Il problema dello sgombero è complesso. Il ministero dell’Interno è responsabile di fornire la forza pubblica per gli sgomberi di immobili occupati abusivamente. Spesso però non può intervenire subito per motivi di ordine pubblico o per evitare tensioni sociali. In questi casi, lo Stato deve comunque risarcire il proprietario dell’immobile, poiché il bene resta occupato abusivamente, esponendo il ministero a possibili contestazioni di danno erariale. I tribunali hanno stabilito che prima di uno sgombero è necessario garantire soluzioni abitative a soggetti vulnerabili come famiglie con minori o persone anziane. Qui entrano in gioco i Comuni, responsabili delle politiche abitative, che devono indicare disponibilità di case. Un nervo scoperto: spesso le case sono poche e devono rispettare le graduatorie per gli assegnatari.

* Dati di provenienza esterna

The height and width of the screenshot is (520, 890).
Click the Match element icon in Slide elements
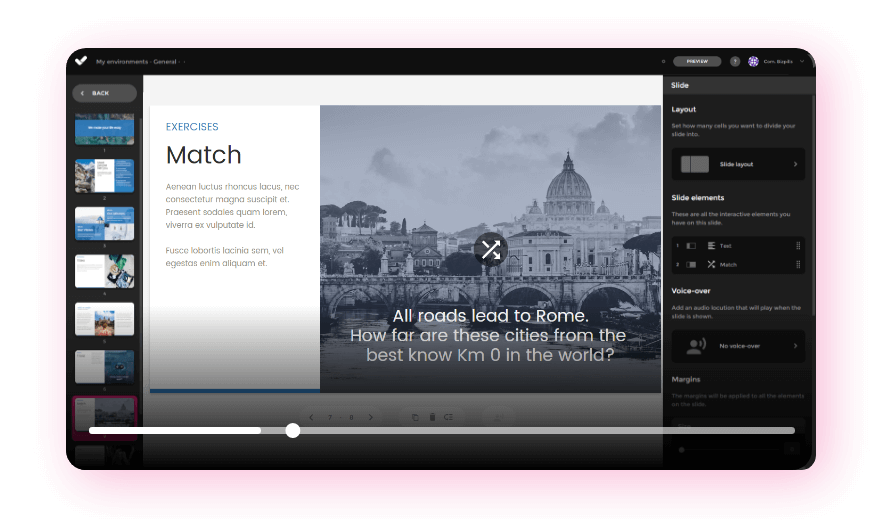(711, 264)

«Conseguenze sullo Spin Time»
La giunta Gualtieri è particolarmente cauta. Una prudenza che porta il nome dello “Spin Time”, occupazione culturale e sociale in via Santa Croce in Gerusalemme, che offre a 400 persone di 26 nazionalità diverse accoglienza e integrazione. «Se facessimo sgomberare CasaPound, si rischia di colpire Spin Time. Aprire un fronte con i neofascisti potrebbe avere conseguenze anche lì», confida un funzionario comunale. L’emergenza abitativa di Spin Time è reale e delicata: trovare soluzioni per loro è molto più complesso che liberare “l’hotel” dei vertici di un movimento neofascista.
La sensibilità istituzionale sul tema è alta. Lo scorso anno, durante il decimo anniversario del primo Incontro Mondiale dei Movimenti Popolari, Papa Francesco ha accolto a Trastevere proprio la comunità di Spin Time. Una benedizione simbolica che ha reso ancora più evidente l’attenzione alla loro funzione sociale e culturale.
Il Grand Hotel CasaPound resta, dunque, un caso unico di come il sistema pubblico e giudiziario italiano gestisca, o non gestisca, le occupazioni: abusivo, simbolico, inviolabile dovuto a un intreccio di responsabilità istituzionali.